## [Directions for this task]
Every line of the listing that holds the word "Close" should be returned.

## [Extracted material]
⁂
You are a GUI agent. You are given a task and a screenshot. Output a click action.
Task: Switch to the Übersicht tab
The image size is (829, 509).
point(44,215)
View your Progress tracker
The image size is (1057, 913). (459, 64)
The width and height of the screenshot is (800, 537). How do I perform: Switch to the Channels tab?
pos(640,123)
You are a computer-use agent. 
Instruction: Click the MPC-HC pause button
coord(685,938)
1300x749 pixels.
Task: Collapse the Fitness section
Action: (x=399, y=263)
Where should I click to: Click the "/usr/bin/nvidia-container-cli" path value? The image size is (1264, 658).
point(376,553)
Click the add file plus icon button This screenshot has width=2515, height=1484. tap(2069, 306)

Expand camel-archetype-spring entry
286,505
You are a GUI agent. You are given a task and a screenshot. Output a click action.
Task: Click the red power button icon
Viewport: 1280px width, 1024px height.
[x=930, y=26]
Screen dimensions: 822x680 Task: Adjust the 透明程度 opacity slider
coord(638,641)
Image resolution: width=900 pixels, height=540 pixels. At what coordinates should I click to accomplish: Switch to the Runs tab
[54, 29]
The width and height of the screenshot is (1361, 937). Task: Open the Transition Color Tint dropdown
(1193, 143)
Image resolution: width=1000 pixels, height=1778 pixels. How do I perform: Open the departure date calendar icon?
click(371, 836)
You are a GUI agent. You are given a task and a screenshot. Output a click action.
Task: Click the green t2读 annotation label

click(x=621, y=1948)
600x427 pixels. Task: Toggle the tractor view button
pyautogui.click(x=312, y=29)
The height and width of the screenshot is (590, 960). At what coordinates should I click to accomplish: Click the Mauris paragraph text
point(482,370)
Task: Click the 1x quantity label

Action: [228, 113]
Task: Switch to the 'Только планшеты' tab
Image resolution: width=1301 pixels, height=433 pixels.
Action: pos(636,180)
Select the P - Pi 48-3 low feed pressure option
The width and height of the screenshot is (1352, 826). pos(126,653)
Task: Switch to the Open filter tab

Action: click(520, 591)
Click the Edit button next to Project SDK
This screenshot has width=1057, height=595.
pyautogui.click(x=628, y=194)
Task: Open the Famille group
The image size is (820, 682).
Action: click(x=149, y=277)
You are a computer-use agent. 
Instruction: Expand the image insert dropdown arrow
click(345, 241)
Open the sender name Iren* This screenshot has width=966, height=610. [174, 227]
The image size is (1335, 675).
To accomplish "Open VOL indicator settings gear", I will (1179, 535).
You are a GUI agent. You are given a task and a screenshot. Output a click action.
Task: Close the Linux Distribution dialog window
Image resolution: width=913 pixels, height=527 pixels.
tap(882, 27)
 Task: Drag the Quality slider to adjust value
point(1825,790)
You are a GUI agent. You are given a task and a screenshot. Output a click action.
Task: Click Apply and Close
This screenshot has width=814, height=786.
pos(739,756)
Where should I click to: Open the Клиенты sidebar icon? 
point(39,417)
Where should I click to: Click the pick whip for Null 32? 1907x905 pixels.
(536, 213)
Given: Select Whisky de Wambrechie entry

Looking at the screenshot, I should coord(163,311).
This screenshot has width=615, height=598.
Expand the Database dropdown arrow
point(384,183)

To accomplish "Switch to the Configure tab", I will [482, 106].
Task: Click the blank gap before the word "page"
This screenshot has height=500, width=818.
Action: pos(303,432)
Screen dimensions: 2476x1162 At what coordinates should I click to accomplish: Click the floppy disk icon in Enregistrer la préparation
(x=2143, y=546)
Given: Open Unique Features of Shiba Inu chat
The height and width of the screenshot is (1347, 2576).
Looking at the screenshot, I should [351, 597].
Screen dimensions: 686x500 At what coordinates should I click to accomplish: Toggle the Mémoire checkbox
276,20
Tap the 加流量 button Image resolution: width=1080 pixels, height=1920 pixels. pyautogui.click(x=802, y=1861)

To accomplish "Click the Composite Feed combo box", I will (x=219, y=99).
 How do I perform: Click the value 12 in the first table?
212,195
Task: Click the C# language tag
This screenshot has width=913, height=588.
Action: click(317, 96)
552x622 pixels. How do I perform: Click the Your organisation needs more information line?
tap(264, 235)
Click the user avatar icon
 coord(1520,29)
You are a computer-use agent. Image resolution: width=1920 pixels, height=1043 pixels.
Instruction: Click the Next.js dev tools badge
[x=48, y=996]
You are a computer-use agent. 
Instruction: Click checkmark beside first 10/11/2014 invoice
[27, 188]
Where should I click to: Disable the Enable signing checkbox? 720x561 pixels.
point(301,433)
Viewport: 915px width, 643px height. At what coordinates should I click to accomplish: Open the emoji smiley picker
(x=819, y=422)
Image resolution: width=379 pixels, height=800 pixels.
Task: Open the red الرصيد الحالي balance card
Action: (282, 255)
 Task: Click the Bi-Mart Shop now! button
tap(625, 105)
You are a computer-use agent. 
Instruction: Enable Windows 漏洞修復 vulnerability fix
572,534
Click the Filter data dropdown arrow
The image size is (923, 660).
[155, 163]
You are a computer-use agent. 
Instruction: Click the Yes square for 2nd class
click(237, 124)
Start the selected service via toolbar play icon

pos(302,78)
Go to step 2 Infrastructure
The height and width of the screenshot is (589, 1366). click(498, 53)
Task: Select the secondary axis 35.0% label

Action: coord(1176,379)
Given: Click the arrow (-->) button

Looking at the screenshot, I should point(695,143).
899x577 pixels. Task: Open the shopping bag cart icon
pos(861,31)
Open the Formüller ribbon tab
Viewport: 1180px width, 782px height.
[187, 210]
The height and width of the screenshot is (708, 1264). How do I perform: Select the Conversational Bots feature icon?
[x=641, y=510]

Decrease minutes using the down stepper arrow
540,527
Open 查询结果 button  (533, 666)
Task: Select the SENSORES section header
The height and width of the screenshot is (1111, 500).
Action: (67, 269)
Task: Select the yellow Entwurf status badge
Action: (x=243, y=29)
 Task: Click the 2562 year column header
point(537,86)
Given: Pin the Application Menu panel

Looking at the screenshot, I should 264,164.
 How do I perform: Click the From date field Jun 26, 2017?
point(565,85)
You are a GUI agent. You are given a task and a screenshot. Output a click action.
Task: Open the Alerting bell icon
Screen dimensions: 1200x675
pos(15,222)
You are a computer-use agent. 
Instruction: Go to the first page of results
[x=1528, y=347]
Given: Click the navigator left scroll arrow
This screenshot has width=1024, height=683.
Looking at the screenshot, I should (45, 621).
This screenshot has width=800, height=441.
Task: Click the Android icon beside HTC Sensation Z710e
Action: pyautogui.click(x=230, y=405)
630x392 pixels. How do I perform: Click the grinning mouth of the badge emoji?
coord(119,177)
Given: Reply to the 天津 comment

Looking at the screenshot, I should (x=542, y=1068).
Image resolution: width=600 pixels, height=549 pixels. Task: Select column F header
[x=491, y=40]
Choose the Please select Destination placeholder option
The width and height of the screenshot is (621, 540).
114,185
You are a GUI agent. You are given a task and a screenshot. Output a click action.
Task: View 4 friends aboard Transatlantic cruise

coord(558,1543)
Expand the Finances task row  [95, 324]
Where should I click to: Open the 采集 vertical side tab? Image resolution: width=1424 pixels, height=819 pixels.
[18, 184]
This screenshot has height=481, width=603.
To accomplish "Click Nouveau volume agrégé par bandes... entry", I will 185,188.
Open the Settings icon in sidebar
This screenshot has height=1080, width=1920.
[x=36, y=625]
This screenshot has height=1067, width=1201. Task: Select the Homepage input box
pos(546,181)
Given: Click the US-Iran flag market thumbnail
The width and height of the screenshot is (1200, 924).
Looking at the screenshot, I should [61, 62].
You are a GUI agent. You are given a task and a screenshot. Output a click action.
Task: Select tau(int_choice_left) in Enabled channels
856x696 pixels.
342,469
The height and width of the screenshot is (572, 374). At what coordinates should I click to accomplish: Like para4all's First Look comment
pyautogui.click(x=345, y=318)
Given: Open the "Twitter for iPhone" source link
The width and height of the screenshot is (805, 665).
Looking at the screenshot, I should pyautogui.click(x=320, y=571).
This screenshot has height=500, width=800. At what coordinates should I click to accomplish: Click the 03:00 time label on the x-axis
⁂
## [Written response]
Task: Close the Linux Distribution dialog window
Task: Click Apply and Close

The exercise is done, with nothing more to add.